I was walking near my job, knocking off city roads one block at a time. I was walking on South Seagrave Avenue in Daytona Beach between Orange Avenue and International Speedway Boulevard and the stub streets to the west.
The next day I checked out my progress on City Strides, and noticed there was one node left at the end of Magnolia. So I went back out there to finish the street, and realized that the street on the site continued through a fence and closed gate, making the node inaccessible.
So I went back to my office, and ran through most of the editing walkthrough for Open Street Maps. Then I shortened the road to end it at the fence line.
I also tagged the building I work.
Yea me!
(Now all I need to do is wait for the maps on City Strides to be updated. And the node will go away, I hope.)
If you’re at 94% right now, there’s a good chance that your actually very close to 100%. In my home city, there are a lot of nodes that are actually outside the city limits. Once the map update occurs, many of those nodes should (I hope) disappear, increasing your completion percentage.

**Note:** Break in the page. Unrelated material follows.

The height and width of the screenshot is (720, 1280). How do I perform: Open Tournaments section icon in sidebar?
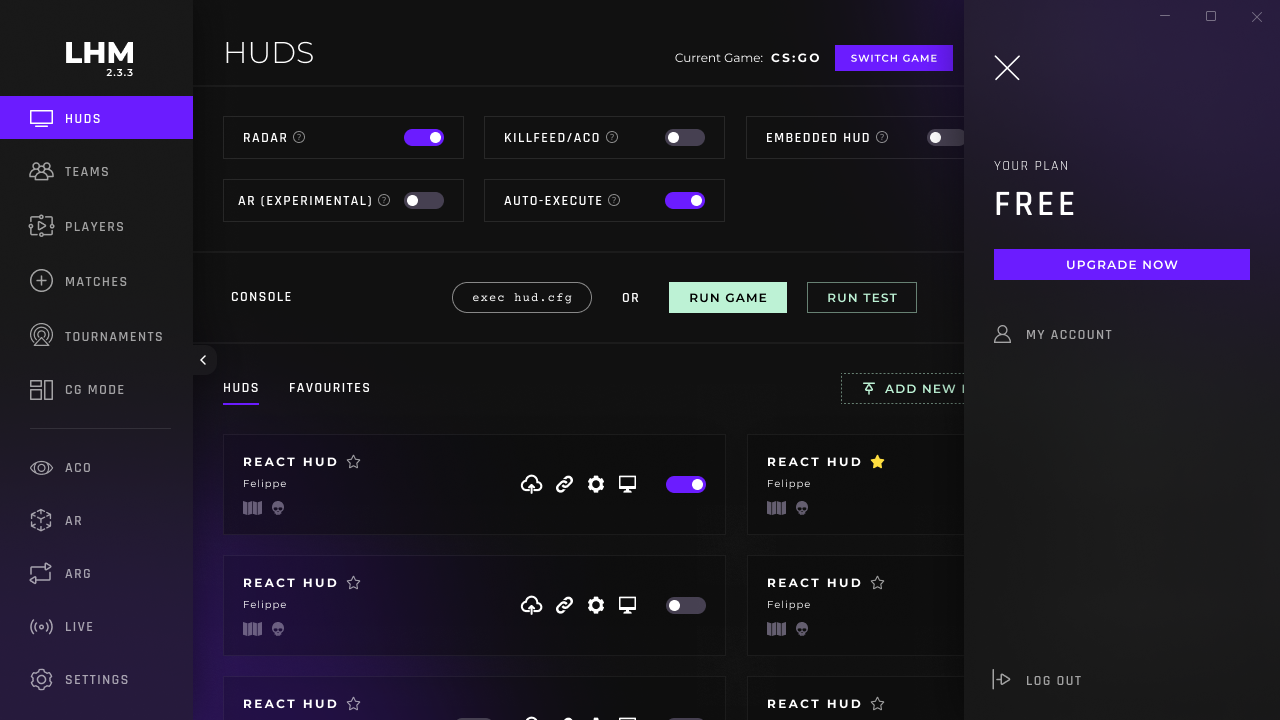41,336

At least, that’s my plan when I’m running my city. I’m not chasing down those nodes on the theory that they’ll go away at some point. (And if I ever complete all the nodes inside the city and the ones outside are still there, I’ll run those at that time.)
I am concerned about how the decision will be made as to what’s inside the city. As the city has grown, there are now some sections of the unincorporated county completely surrounded by the city. I hope the data is in OSM rather than having to manually adjust certain sections of the map.
Curious as to the county roads that go on for miles outside city limits. Shouldn’t the nodes stop at the city limit? Some of these rural 2 lane highways are not safe to run on.
How to we go about fixing these? I have 3 nodes that are in the middle of a dual carriageway. I have thought about a night run, but may be wiser to fix it for others not to follow
I see no problem marking private roads as private in OSM. If I can’t go down that road legally, then any routing software that uses OSM needs to know that, while a road physically exists, it can’t be used by the general public.
As for the divided highway, if there isn’t a sidewalk it probably SHOULD be tagged as no foot traffic. On the other hand, I don’t feel there’s a problem if you need to run the sidewalk on each side of a divided highway.
Your last example probably shouldn’t be tagged. Different people have different risk tolerance. I’d let the runner decide if they think the road is safe.
This is exactly the reason why I think mark manually complete should always exist. There are many scenarios of varying complexity based on availability and/or safety. Seems silly to be forced to understand all the nuances of updating OSM to finish something that is reasonably complete. As stated sometimes no matter what options exist in OSM there may not be a reasonable or safe way to run something while also keeping OSM accurate. Lifemaps tell the true story anyways.
I mentioned the OSM tutorial to learn how to edit, or you can use the “Add note” feature desribed there, to suggest an edit… Though not sure how that gets processed. I’m finding it easy enough to make simple edits myself, but I did check the “please review” when I saved, just in case.